## Python Toolbox

### Iterators vs. Iterables

Iterables: 
- examples: lists, strings, dictionaries, file connections
- An object with an assoicated iter() method
- Applying iter() to an iterable creates an iterator

Iterator:
- Produces next value with next()

### Iterators

#### Using enumerate()

enumerate is a function that takes any iterable as argument, such as a list, and returns a special enumerate object, consists of paris containing the elements of the original iterable, along with their index within the iterable

The enumerate object itself is also an iterable and we can loop over it while unpacking its elements using the clause for index, value in enumerate(avengers)

In [1]:
avengers = ['hawkeye', 'iron man', 'thor', 'quicksilver']

In [2]:
for index, value in enumerate(avengers):
    print(f"Index: {index}, Value: {value}")

Index: 0, Value: hawkeye
Index: 1, Value: iron man
Index: 2, Value: thor
Index: 3, Value: quicksilver


#### Using zip()

In [3]:
names = ['barton', 'stark', 'odinson', 'maximoff']

In [4]:
for z1, z2 in zip(avengers, names):
    print(z1, z2)

hawkeye barton
iron man stark
thor odinson
quicksilver maximoff


#### Using zip(*) to unpack

In [5]:
mutants = ('charles xavier',
 'bobby drake',
 'kurt wagner',
 'max eisenhardt',
 'kitty pryde')

In [6]:
powers = ('telepathy',
 'thermokinesis',
 'teleportation',
 'magnetokinesis',
 'intangibility')

In [7]:
# Create a zip object from mutants and powers: z1
z1 = zip(mutants, powers)

# Print the tuples in z1 by unpacking with *
print(*z1)

# Re-create a zip object from mutants and powers: z1
z1 = zip(mutants, powers)

# 'Unzip' the tuples in z1 by unpacking with * and zip(): result1, result2
result1, result2 = zip(*z1)

# Check if unpacked tuples are equivalent to original tuples
print(result1 == mutants)
print(result2 == powers)


('charles xavier', 'telepathy') ('bobby drake', 'thermokinesis') ('kurt wagner', 'teleportation') ('max eisenhardt', 'magnetokinesis') ('kitty pryde', 'intangibility')
True
True


### List Comprehensions

List comprehensions:

- Collapse for loops for building lists into a single line
- Components
    - Iterable
    - Iterator variable (represent members of iterable)
    - Output expression
    

In [12]:
nums = [12, 8, 21, 3, 16]
new_nums = [num + 1 for num in nums]

In [13]:
new_nums

[13, 9, 22, 4, 17]

#### creating a nested loops with traditional way

In [10]:
pairs_1 = []
for num1 in range(0,2):
    for num2 in range(6,8):
        pairs_1.append((num1, num2))
print(pairs_1)

[(0, 6), (0, 7), (1, 6), (1, 7)]


In [8]:
pairs_2 = [(num1, num2) for num1 in range(0,2) for num2 in range(6,8)]

In [9]:
pairs_2

[(0, 6), (0, 7), (1, 6), (1, 7)]

In [14]:
# Create a 5 x 5 matrix using a list of lists: matrix
matrix = [[col for col in range(5)] for row in range(5)]

# Print the matrix
for row in matrix:
    print(row)


[0, 1, 2, 3, 4]
[0, 1, 2, 3, 4]
[0, 1, 2, 3, 4]
[0, 1, 2, 3, 4]
[0, 1, 2, 3, 4]


#### Advanced comprehensions

In [15]:
[num ** 2 for num in range(10) if num % 2 == 0]

[0, 4, 16, 36, 64]

In [16]:
[num ** 2 if num % 2 == 0 else 0 for num in range(10)]

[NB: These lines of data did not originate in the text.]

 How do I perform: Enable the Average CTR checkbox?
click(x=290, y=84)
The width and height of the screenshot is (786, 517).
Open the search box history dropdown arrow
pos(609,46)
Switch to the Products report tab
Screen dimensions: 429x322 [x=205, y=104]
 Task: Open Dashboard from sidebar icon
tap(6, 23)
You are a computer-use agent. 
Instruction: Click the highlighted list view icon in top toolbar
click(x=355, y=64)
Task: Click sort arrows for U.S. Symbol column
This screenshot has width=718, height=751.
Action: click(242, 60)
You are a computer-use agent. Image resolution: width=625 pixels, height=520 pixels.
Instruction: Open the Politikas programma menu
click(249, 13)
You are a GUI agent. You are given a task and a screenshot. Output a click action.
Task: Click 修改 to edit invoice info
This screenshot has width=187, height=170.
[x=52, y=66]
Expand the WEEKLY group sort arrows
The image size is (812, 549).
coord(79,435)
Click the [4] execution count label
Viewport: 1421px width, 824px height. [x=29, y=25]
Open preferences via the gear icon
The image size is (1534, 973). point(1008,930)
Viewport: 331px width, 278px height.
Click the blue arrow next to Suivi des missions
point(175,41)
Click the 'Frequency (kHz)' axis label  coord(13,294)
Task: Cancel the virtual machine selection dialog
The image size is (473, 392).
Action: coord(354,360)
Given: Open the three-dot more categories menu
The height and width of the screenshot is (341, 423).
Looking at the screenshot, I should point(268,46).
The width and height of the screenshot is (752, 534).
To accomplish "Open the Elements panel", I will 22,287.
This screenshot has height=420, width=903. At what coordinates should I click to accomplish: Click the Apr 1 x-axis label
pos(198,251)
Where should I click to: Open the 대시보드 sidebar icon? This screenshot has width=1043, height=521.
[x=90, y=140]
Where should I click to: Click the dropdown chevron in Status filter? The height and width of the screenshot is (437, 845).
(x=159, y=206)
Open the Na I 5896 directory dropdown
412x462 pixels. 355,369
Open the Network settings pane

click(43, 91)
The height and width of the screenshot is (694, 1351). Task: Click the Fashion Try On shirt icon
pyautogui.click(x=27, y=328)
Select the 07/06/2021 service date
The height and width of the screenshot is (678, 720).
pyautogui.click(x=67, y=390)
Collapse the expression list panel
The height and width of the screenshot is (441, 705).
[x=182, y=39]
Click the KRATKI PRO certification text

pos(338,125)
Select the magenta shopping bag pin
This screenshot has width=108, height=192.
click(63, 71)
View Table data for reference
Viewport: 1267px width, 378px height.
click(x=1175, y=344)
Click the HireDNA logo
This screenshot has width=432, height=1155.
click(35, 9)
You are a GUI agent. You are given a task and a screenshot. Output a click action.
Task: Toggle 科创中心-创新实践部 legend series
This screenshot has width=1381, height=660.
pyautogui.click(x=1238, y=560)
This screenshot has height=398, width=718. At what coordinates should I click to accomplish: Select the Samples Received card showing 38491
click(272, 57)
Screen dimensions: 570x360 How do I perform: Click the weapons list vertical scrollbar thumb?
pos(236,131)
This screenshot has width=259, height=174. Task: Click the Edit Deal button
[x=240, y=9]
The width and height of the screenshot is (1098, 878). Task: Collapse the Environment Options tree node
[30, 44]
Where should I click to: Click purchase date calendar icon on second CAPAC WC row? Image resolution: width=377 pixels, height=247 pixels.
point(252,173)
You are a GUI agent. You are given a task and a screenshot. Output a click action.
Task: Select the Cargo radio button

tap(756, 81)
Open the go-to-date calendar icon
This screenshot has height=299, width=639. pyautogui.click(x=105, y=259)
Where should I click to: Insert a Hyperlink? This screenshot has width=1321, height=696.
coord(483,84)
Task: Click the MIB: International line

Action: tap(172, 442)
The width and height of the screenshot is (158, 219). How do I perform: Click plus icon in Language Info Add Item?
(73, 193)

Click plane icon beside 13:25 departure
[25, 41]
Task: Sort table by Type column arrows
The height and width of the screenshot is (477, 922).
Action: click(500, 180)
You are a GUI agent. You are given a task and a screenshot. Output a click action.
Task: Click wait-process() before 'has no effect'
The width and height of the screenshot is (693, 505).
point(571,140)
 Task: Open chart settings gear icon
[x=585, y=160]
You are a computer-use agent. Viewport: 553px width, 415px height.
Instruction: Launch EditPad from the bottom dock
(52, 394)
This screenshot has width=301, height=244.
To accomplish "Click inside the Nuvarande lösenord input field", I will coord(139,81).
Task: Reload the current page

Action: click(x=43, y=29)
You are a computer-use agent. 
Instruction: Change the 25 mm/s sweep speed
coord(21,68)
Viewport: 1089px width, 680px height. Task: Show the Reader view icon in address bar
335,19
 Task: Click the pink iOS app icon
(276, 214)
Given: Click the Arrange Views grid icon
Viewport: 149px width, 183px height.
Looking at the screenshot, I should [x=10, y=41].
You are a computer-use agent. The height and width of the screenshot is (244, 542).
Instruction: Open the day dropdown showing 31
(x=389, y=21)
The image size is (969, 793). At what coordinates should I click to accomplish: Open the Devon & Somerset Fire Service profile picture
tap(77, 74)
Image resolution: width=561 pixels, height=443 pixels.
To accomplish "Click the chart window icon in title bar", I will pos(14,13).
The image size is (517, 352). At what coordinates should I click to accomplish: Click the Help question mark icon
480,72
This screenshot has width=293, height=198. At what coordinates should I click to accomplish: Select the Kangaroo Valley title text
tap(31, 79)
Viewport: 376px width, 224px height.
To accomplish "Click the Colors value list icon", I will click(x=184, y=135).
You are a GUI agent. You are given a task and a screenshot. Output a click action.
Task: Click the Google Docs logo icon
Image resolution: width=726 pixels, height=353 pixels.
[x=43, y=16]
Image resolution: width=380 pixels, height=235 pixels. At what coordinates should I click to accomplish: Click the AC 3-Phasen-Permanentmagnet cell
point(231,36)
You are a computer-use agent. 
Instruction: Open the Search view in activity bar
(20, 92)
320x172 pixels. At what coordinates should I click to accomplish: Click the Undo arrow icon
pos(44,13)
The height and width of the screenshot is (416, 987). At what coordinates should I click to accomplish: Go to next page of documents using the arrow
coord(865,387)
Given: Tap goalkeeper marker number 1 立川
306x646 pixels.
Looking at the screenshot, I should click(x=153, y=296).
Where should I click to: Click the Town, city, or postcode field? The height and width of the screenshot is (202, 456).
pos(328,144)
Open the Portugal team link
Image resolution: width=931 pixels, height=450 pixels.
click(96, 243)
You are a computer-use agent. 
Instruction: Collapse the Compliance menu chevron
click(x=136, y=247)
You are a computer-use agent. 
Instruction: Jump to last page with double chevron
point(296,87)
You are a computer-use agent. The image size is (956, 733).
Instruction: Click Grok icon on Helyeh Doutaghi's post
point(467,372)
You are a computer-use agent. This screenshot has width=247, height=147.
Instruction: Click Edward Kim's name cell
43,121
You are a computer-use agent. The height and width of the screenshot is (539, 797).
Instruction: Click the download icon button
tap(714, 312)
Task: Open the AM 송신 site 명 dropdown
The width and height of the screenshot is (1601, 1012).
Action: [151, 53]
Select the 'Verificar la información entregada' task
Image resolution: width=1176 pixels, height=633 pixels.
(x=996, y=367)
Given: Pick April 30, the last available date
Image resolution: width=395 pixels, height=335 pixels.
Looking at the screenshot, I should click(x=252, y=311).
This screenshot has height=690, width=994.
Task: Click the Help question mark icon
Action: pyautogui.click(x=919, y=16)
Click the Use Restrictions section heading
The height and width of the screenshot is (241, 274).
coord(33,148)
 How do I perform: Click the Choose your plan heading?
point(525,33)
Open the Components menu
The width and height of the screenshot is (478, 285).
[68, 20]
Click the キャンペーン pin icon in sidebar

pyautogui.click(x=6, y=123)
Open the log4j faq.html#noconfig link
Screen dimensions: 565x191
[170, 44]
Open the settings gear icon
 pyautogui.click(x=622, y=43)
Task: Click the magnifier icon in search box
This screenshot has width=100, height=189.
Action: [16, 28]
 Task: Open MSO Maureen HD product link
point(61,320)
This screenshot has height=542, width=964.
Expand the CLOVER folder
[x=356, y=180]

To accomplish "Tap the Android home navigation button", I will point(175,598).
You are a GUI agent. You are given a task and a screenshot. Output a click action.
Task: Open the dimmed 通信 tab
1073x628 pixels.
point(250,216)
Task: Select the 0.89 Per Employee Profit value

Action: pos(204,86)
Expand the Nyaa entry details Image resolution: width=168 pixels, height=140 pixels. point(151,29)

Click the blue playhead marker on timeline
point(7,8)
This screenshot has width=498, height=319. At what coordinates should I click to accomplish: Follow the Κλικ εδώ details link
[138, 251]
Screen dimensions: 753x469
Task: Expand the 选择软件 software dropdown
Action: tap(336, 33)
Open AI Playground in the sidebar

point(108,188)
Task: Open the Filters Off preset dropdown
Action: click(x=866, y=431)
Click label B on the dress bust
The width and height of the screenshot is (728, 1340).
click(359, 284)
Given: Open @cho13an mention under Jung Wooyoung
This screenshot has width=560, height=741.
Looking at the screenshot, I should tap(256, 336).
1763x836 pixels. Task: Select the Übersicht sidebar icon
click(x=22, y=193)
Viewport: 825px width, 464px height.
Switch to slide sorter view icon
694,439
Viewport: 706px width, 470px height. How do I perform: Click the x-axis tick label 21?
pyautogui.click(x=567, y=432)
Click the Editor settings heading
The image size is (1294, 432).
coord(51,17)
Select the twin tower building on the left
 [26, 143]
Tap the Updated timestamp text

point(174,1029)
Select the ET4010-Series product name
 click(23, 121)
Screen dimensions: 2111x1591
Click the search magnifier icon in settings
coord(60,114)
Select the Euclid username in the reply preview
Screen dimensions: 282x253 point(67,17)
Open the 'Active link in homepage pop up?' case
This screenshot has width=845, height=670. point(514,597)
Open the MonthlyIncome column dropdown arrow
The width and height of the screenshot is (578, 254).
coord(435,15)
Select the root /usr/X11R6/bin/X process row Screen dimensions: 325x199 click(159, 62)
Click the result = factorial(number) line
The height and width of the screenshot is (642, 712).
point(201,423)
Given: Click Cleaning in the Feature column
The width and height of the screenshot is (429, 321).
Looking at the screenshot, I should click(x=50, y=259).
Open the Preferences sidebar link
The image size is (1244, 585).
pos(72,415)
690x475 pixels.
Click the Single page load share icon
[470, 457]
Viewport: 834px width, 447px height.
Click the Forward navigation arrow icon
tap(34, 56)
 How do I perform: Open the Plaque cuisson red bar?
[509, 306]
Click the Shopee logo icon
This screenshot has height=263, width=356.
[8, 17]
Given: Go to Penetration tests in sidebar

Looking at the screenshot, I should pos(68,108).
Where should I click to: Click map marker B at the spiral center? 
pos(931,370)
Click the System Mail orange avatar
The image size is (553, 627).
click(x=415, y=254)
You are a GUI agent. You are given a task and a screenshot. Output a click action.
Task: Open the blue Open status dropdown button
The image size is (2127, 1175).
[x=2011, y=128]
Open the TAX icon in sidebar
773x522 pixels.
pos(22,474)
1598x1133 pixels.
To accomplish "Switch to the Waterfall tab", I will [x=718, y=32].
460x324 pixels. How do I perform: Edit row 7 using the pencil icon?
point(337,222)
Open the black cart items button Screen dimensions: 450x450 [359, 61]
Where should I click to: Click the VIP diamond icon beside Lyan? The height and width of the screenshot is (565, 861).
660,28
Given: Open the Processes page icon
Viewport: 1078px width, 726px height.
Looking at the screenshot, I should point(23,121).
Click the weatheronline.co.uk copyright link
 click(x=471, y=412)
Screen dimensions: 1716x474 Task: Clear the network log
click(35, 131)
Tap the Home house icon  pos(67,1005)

[0, 0, 4, 0, 16, 0, 36, 0, 64, 0]

#### Dict comprehension

- create dictionaries
- Use curly braces {} instead of brackets []

In [17]:
pos_neg = {num: -num for num in range(10)}

In [18]:
pos_neg

{0: 0, 1: -1, 2: -2, 3: -3, 4: -4, 5: -5, 6: -6, 7: -7, 8: -8, 9: -9}

#### Generator Object

In [1]:
results = (n for n in range(10))

In [2]:
type(results)

generator

#### Conditionals in generator expressions

In [3]:
even_nums = (num for num in range(10) if num % 2 == 0)

#### Generator functions
- Produce generator objects when called
- Defined like a regular function - def
- Yields a sequence of values instead of returning a single value
- Generates a value with yield keyword

#### Build a generator function

In [4]:
def num_sequence(n):
    """Generator function that yields numbers from 0 to n-1."""
    i = 0
    while i < n:
        yield i
        i += 1

In [5]:
results = num_sequence(5)

In [6]:
results

<generator object num_sequence at 0x1082776b0>

In [7]:
for i in results:
    print(i)

0
1
2
3
4


### Recap: List Comprehensions

- Basic

[output expression for iterator variable in iterable]

- Advanced

[output expression + conditional on output for iterator variable in iterable + conditional on iterable]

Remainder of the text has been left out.